> _Work instructions_
Give again only the lines from the line that holds "Instruction: Choose ARS from currency options" to the end of the data, inclusive, omitting all pictures.

:: Supplied entries

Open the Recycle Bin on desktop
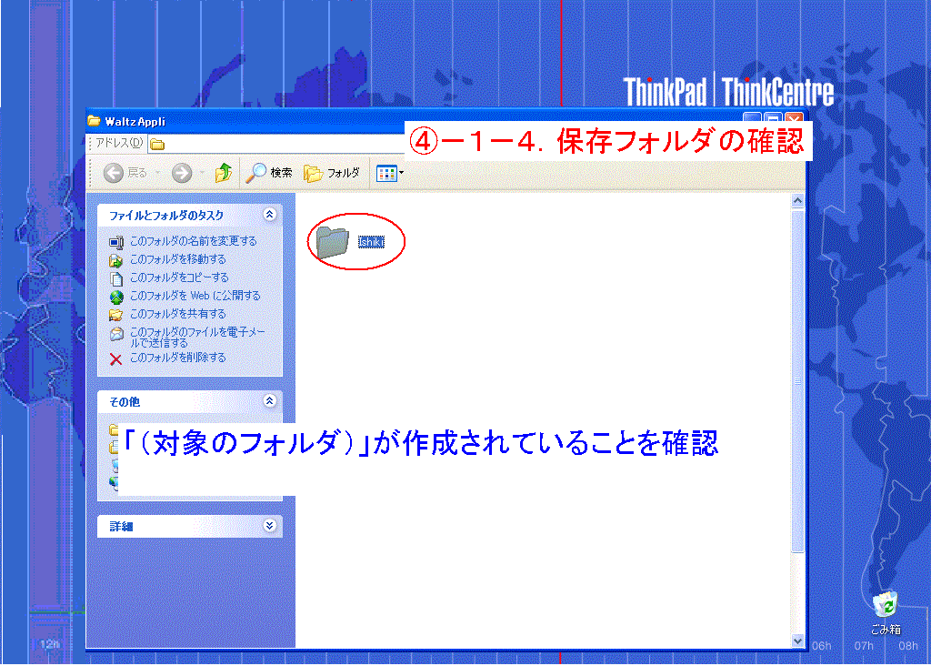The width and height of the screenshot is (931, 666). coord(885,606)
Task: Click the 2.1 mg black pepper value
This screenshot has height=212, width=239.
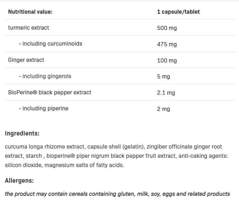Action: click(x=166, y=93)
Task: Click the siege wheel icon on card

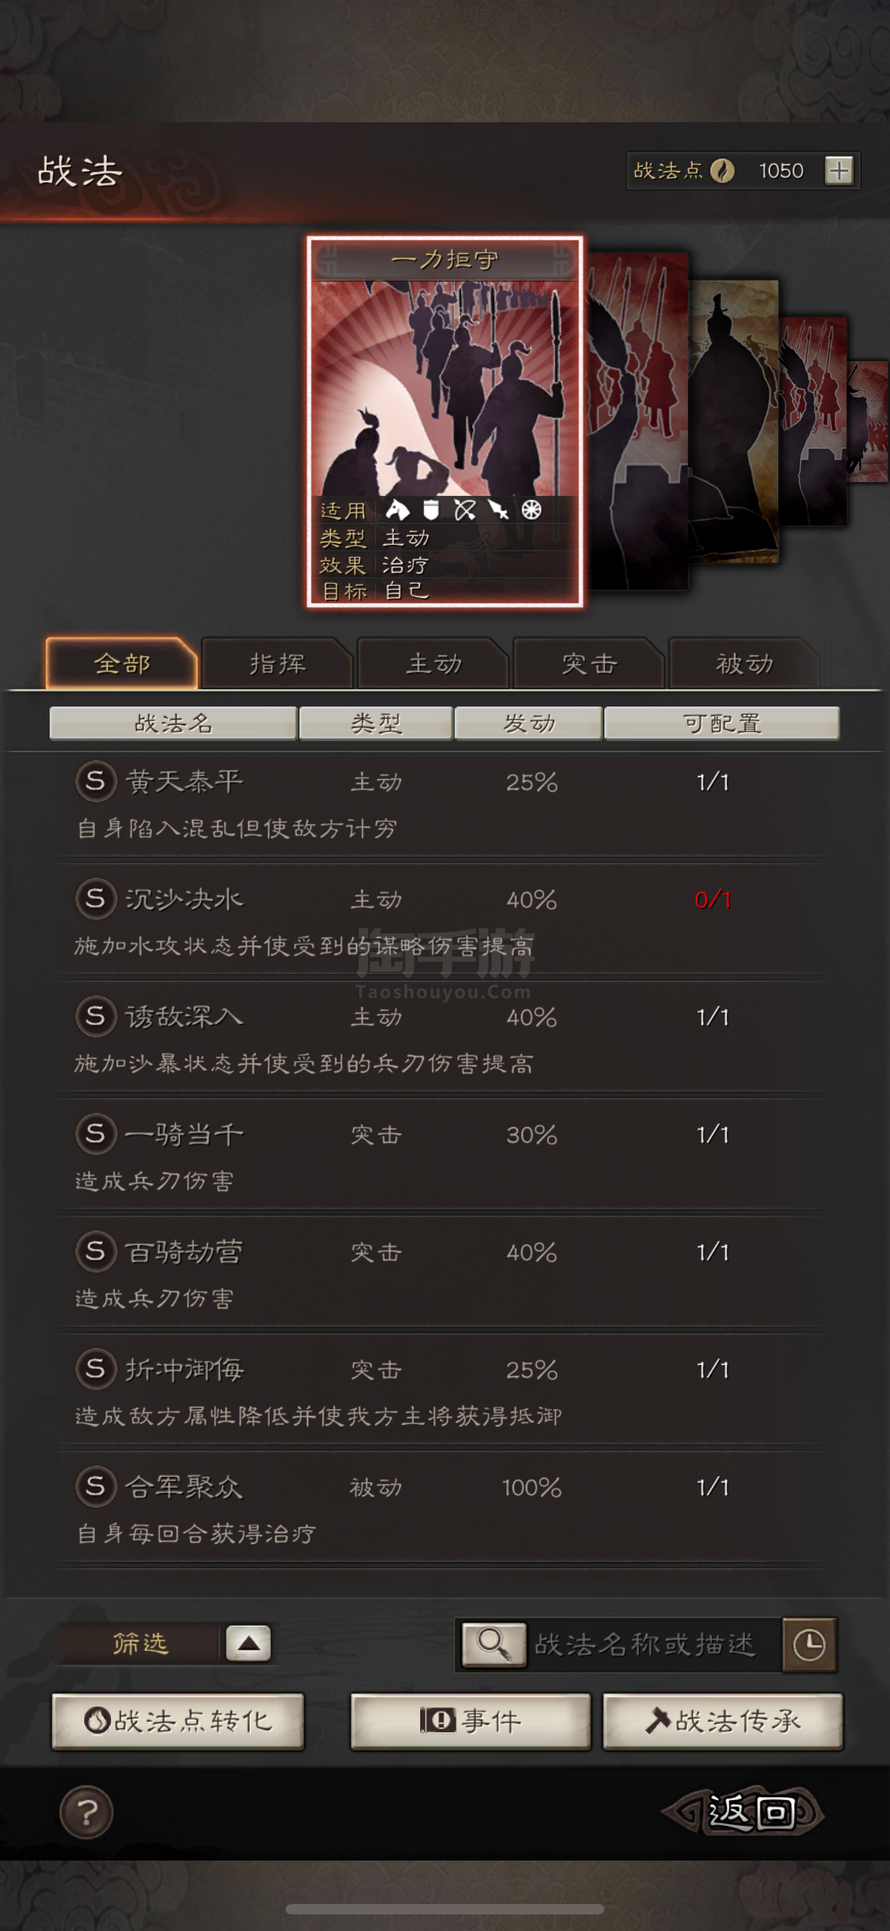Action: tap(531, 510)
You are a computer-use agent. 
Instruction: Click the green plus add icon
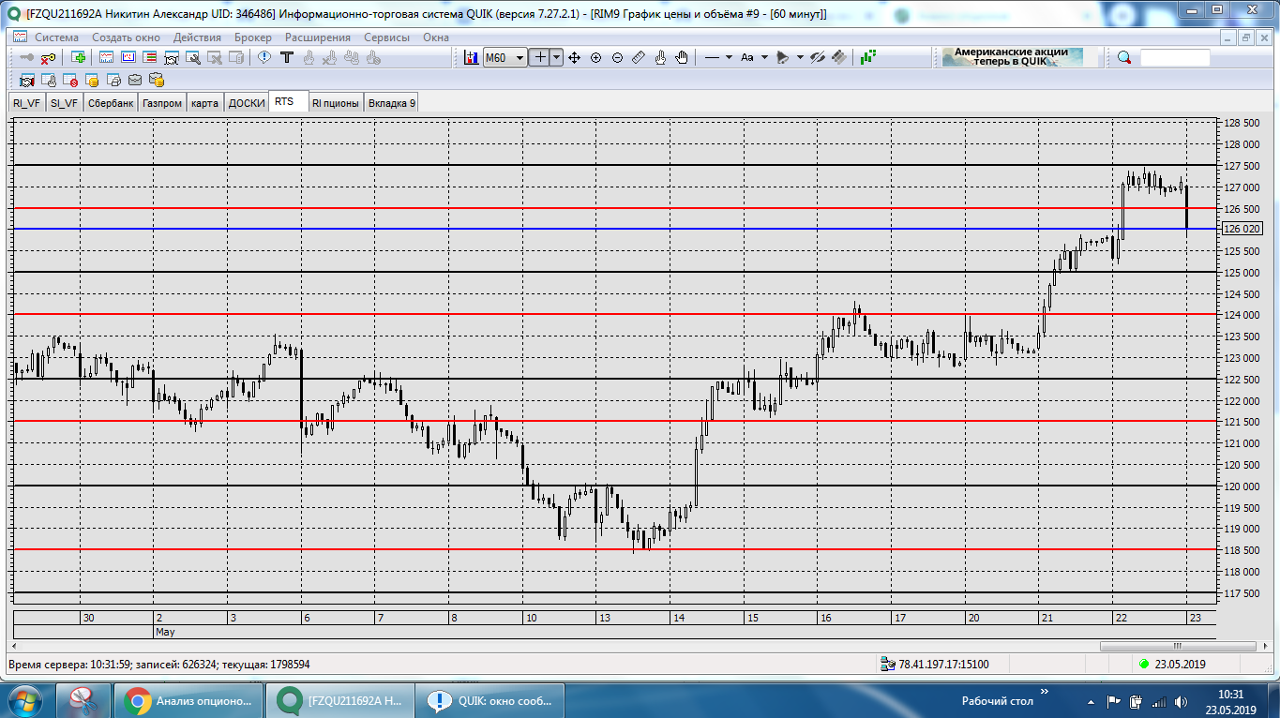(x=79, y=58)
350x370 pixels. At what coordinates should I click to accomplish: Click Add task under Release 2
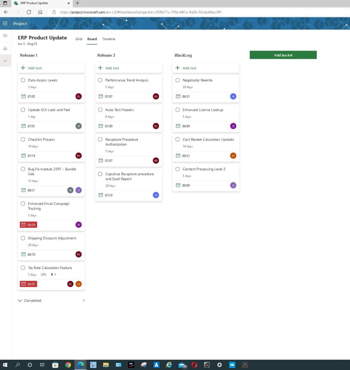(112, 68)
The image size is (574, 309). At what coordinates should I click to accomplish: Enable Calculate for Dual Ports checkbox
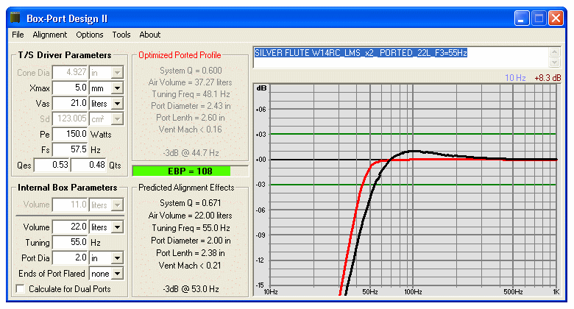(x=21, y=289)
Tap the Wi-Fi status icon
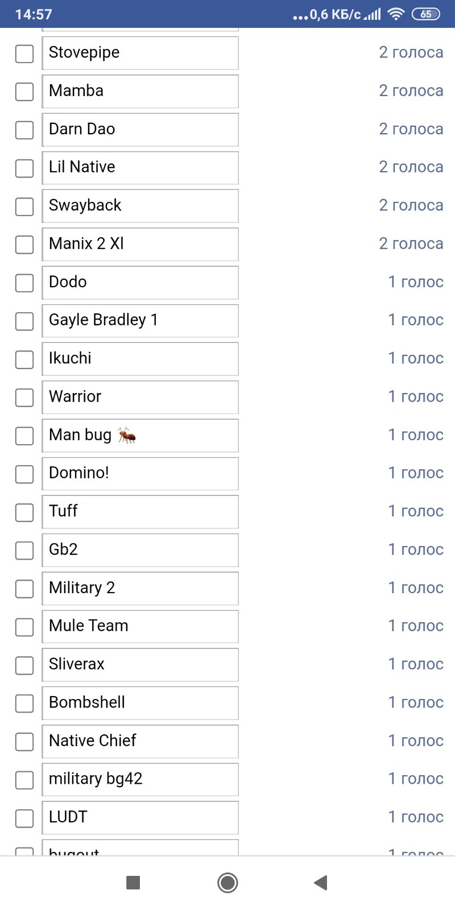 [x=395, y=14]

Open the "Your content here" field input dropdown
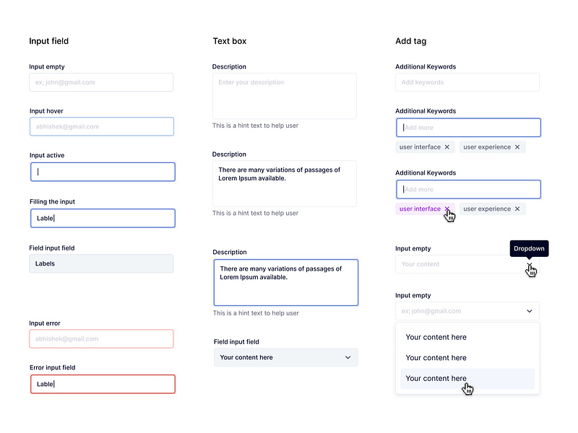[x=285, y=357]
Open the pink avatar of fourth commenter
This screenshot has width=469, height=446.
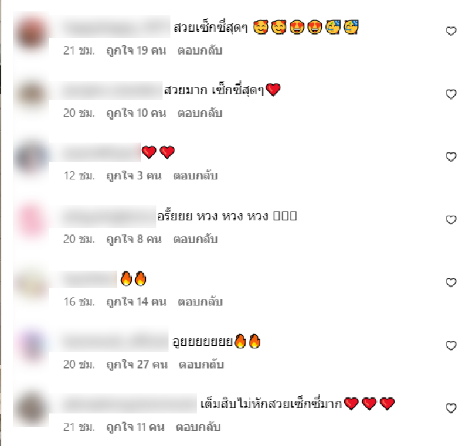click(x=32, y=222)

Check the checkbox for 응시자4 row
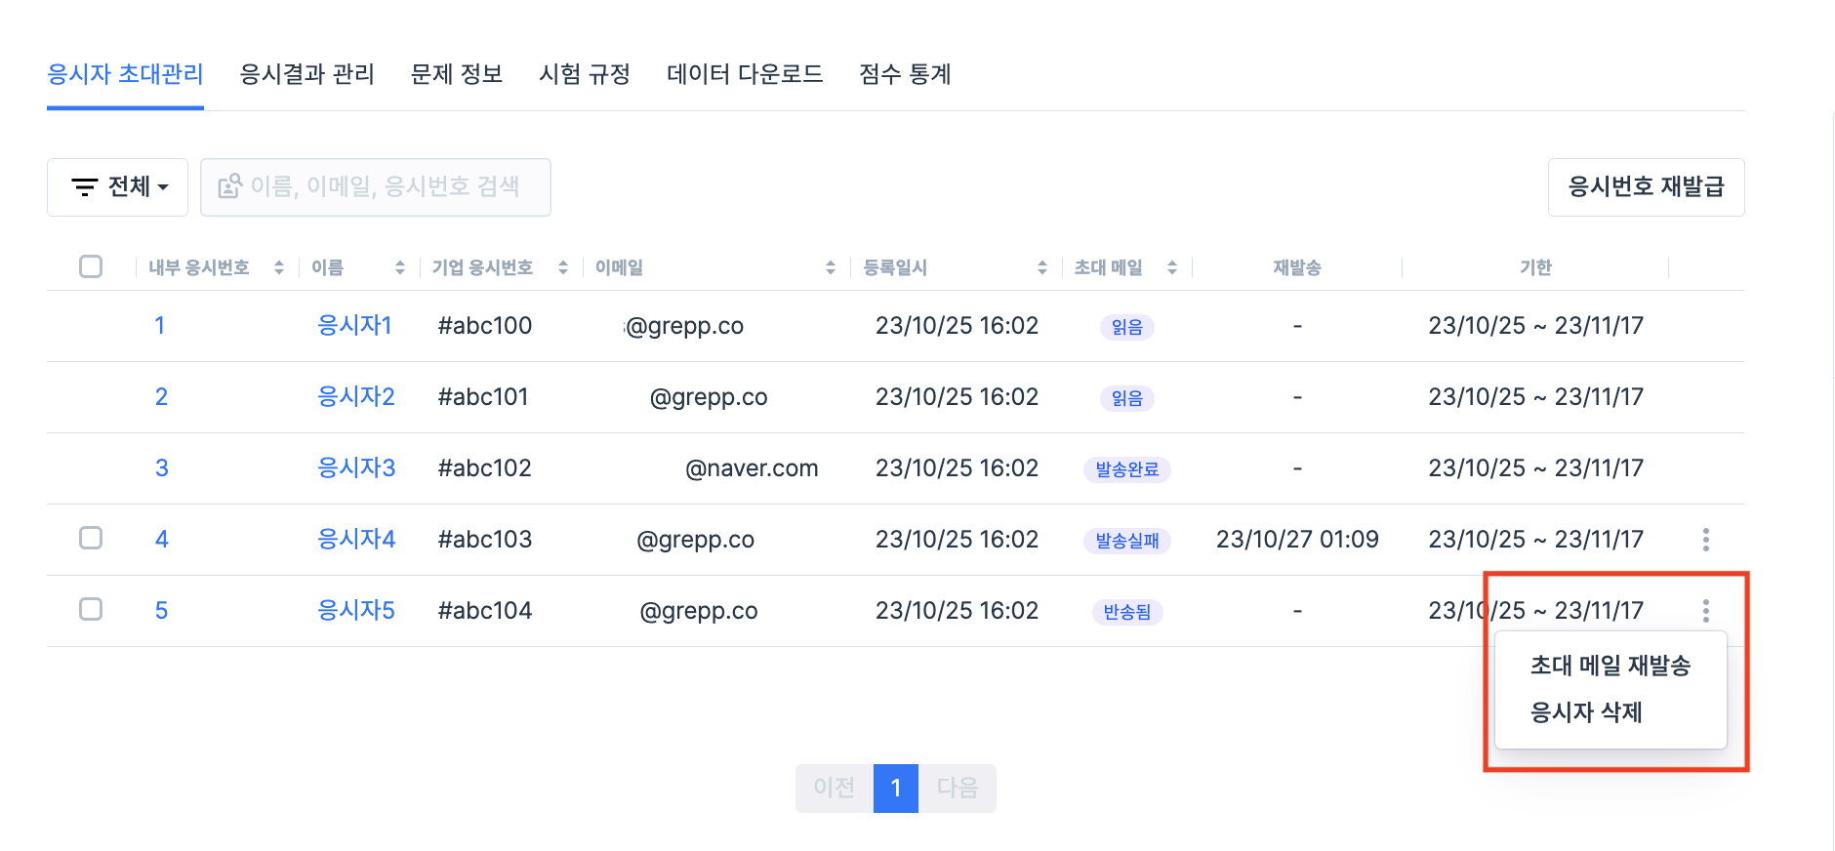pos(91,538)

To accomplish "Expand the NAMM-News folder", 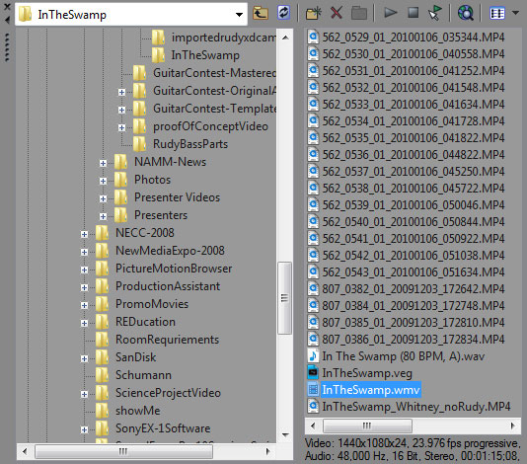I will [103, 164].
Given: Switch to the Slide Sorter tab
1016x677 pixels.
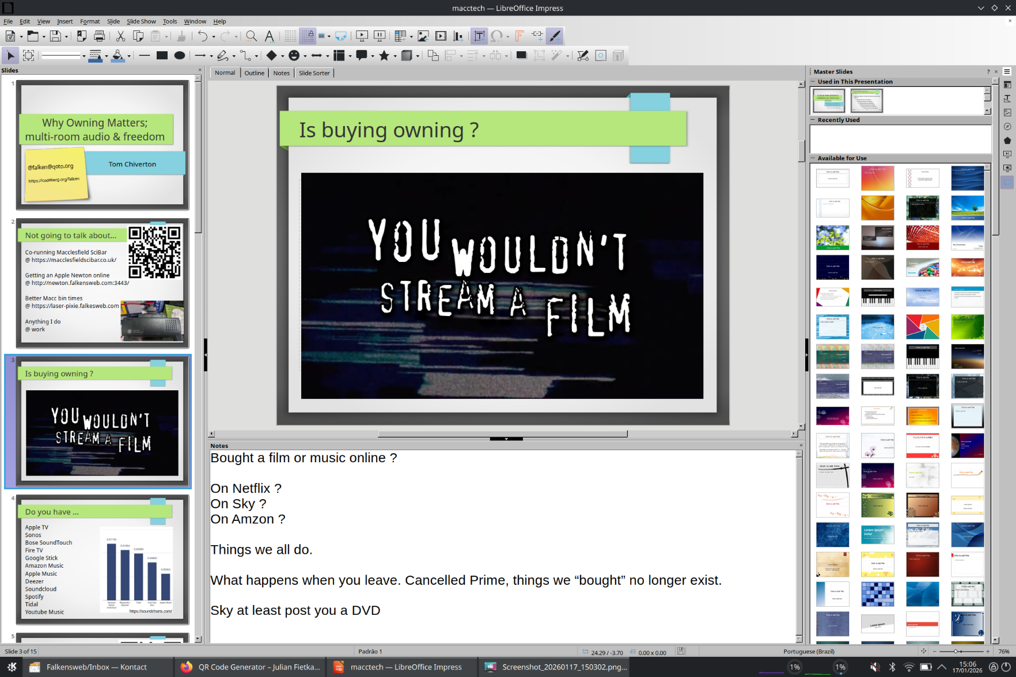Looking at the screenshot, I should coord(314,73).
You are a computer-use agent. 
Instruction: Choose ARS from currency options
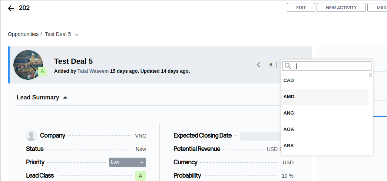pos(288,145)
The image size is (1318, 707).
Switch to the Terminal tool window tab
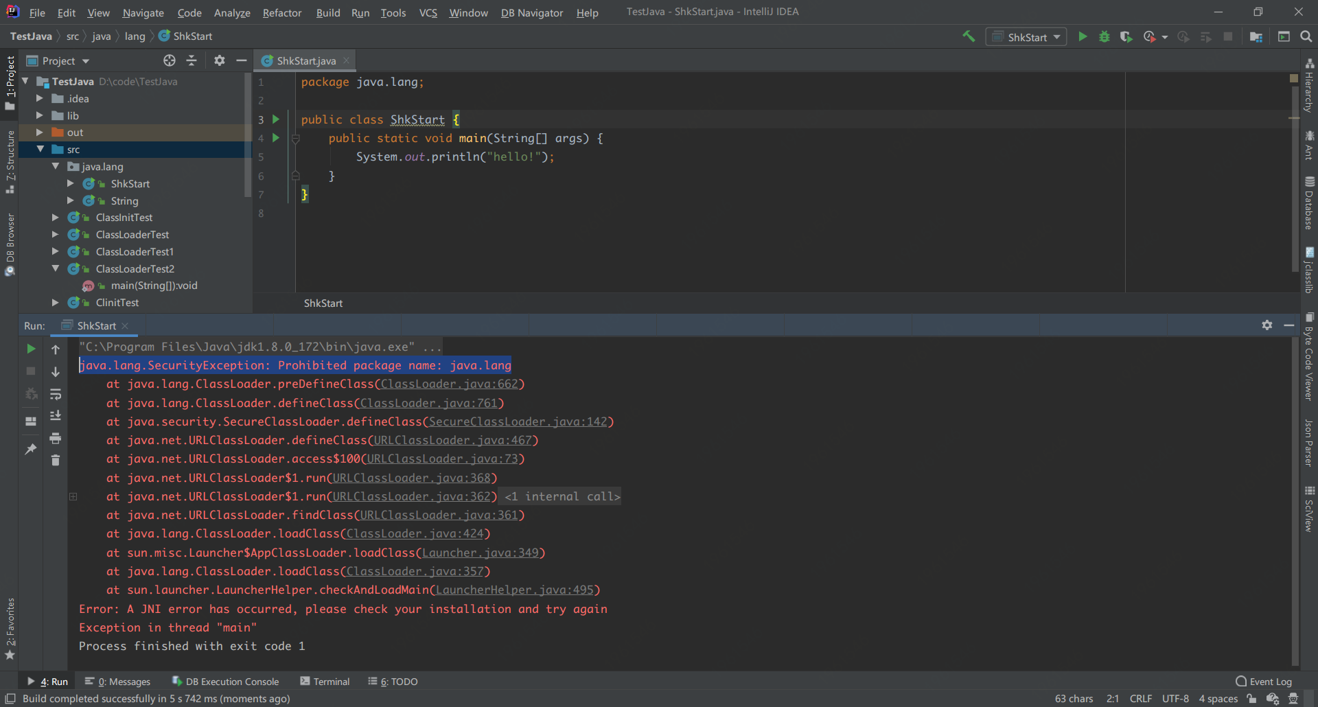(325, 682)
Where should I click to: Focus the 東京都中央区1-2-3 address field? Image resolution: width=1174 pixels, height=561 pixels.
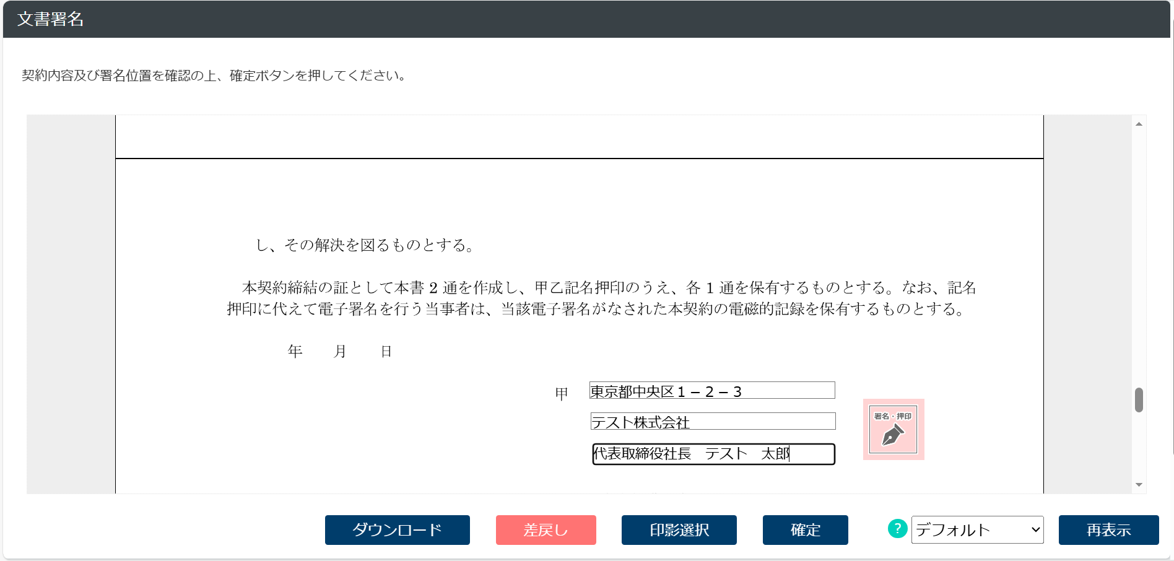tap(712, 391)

::::

> _Solution below_
Instruction: Choose ARS from currency options
pos(288,145)
The image size is (1318, 707).
Switch to the Terminal tool window tab
(325, 682)
Where should I click to: Focus the 東京都中央区1-2-3 address field? Image resolution: width=1174 pixels, height=561 pixels.
tap(712, 391)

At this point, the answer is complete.